I like "visited by" but it lacks a definition. I'm having trouble coming up with a definition that can be explicitly differentiated from "adjacent to" without including assumptions of directional benefits or costs. My opinion is honestly to just fold into "localized to/adjacent to" here: http://purl.obolibrary.org/obo/RO_0002220 @mjy1 opinions?

tmcelrath commented 4 months ago

@proceps mutualistically interacts with? http://purl.obolibrary.org/obo/RO_0002442

tmcelrath commented 4 months ago
image
tmcelrath commented 4 months ago
image
tmcelrath commented 4 months ago

@mjy For the purposes of curation of an insect collection I would ensure that the subject is the collection object, this just makes curation easier if consistent. The subject should further be the one with the CatalogNumber if there are 2 COs and one doesn't have a CatalogNumber. If there are two COs both with CatalogNumber then it will be come tricker which to make the subject in reflexive relationships (like localized_to), I'd suggest some arbitrary decision, like alphabetical position of taxon determination name decides subject and object.
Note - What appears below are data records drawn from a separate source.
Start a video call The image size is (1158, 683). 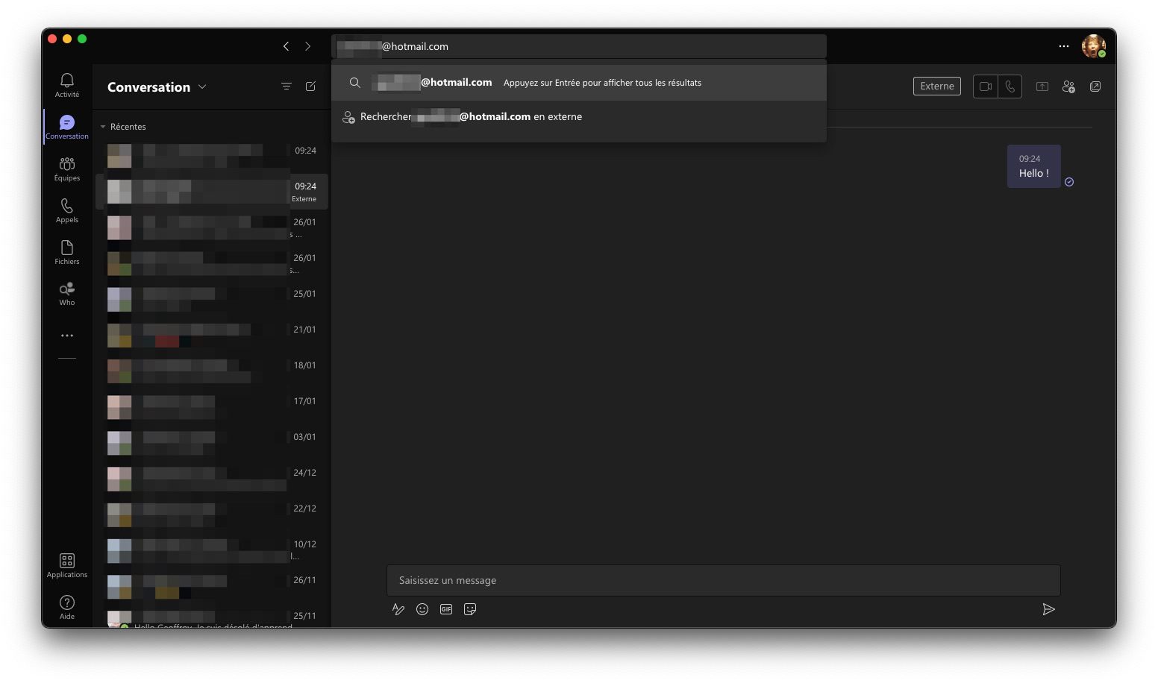pos(985,86)
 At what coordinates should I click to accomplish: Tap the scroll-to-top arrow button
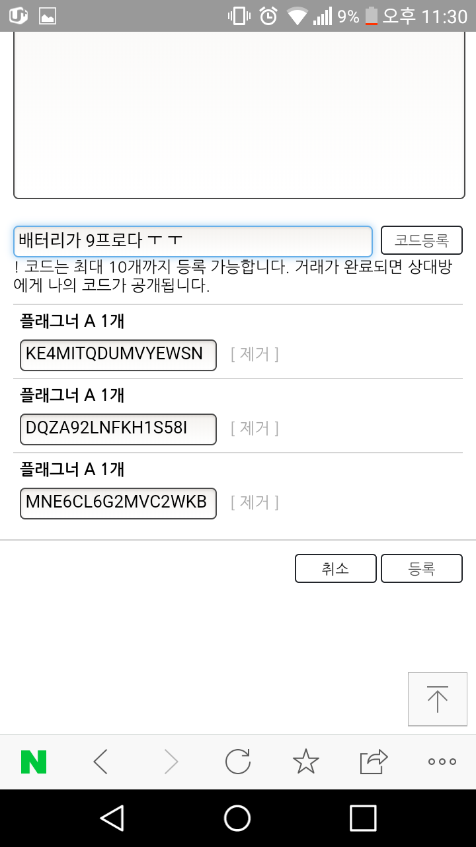pos(437,699)
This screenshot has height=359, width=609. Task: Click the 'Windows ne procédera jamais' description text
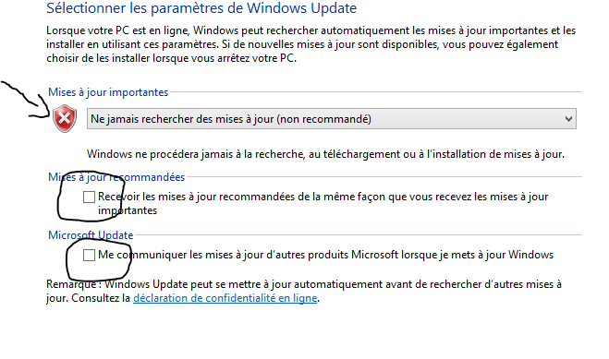coord(325,154)
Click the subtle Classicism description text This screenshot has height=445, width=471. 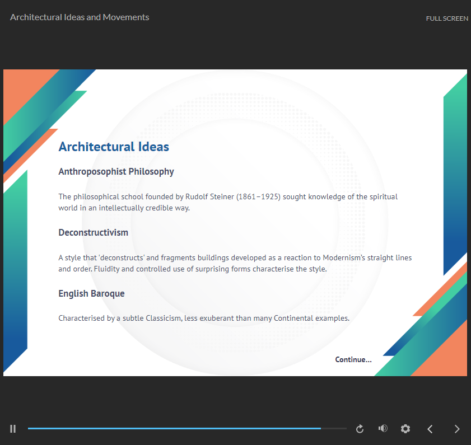coord(204,318)
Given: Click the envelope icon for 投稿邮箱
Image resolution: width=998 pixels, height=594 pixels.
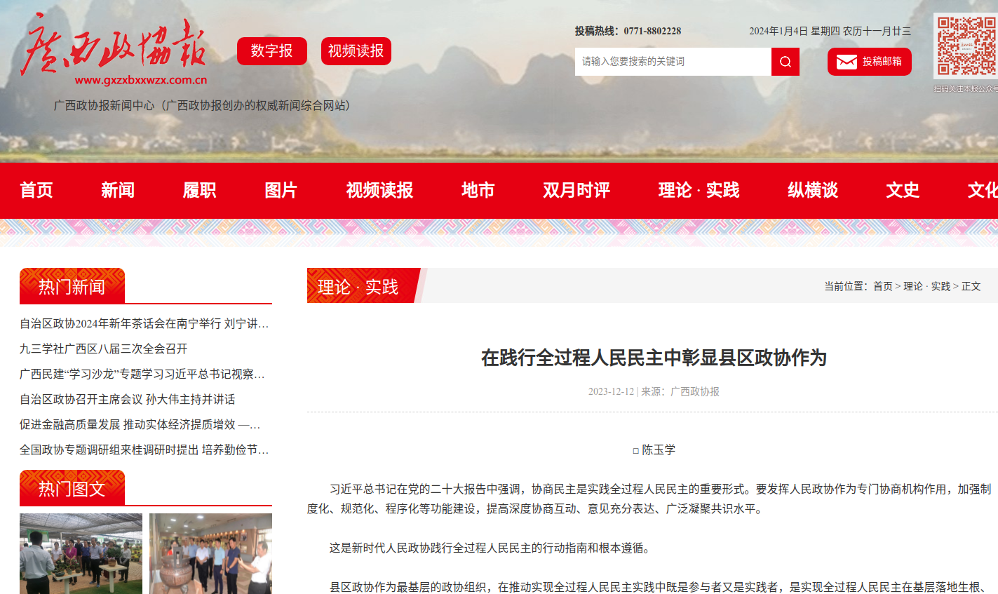Looking at the screenshot, I should point(847,62).
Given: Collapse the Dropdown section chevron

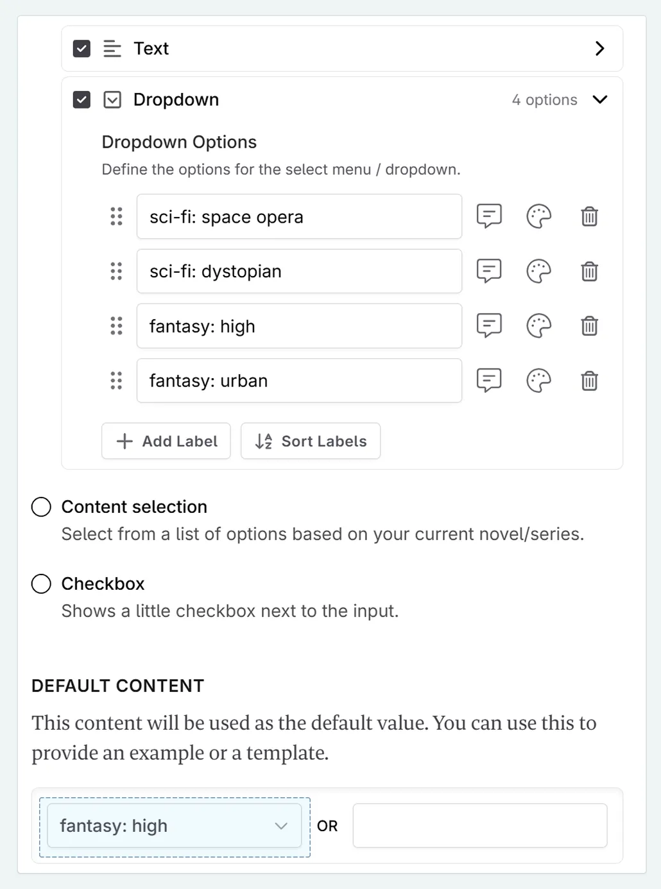Looking at the screenshot, I should click(x=599, y=99).
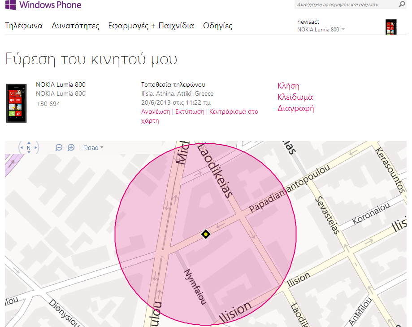
Task: Click Διαγραφή to erase the phone
Action: tap(295, 108)
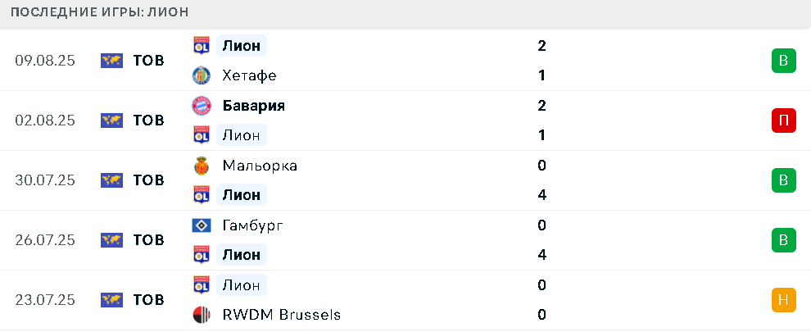Click the Lyon crest in 09.08.25 match
The width and height of the screenshot is (811, 332).
coord(202,46)
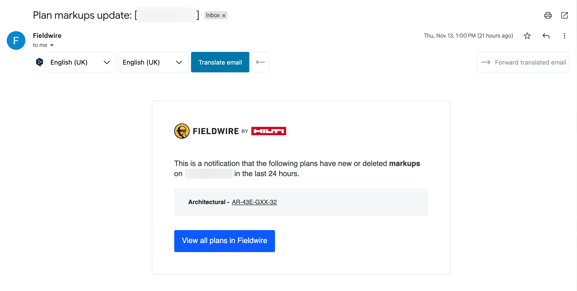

Regarding which relationships to use I think using generic ones like co-located, and localized to are going to be fine. One thing to remember, not sure how it impacts things, we're about to (well, this year sometime) introduce AnatomicalPart, and "Flower" can be an antomical part, so we can do this:

CO -> AnatomicalPart -> Some OTU

bee -> some flower -> some flowering plant

or

mite -> a thorax -> thorax of some CO

My only thinking is along the lines of whether we lose our ability to refactor to this granularity if we switch off of polinator now. For example we might see that labels include "flower" for some relationships that use polinator.

tmcelrath commented 4 months ago
image
tmcelrath commented 4 months ago

Manually fixed by @tmcelrath transferred by @mjy reversed by @proceps - closed.